REQUIRED WORK:
Rewrite all of the data below as a numbered list, one line per item, leaving out any blank lines.

DATA EXCERPTS:
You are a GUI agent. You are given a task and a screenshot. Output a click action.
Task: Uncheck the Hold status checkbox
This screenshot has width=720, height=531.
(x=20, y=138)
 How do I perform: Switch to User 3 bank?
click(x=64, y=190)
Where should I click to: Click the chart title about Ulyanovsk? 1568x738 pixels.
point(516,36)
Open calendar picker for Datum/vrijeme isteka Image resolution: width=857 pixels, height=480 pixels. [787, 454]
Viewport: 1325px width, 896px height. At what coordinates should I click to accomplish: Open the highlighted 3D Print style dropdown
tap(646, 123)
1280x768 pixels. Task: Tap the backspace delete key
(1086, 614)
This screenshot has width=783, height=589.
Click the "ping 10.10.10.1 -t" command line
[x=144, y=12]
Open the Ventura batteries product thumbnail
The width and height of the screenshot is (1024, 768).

TASK ANSWER:
1. You are a GUI agent. You are given a task and a screenshot. Output a click action.
2. Task: Uncheck the Hold status checkbox
3. This screenshot has width=720, height=531.
4. (x=20, y=138)
5.  How do I perform: Switch to User 3 bank?
6. click(x=64, y=190)
7. Where should I click to: Click the chart title about Ulyanovsk? 1568x738 pixels.
8. point(516,36)
9. Open calendar picker for Datum/vrijeme isteka Image resolution: width=857 pixels, height=480 pixels. [787, 454]
10. Viewport: 1325px width, 896px height. At what coordinates should I click to accomplish: Open the highlighted 3D Print style dropdown
11. tap(646, 123)
12. 1280x768 pixels. Task: Tap the backspace delete key
13. (1086, 614)
14. This screenshot has width=783, height=589.
15. Click the "ping 10.10.10.1 -t" command line
16. [x=144, y=12]
17. Open the Ventura batteries product thumbnail
18. The width and height of the screenshot is (1024, 768).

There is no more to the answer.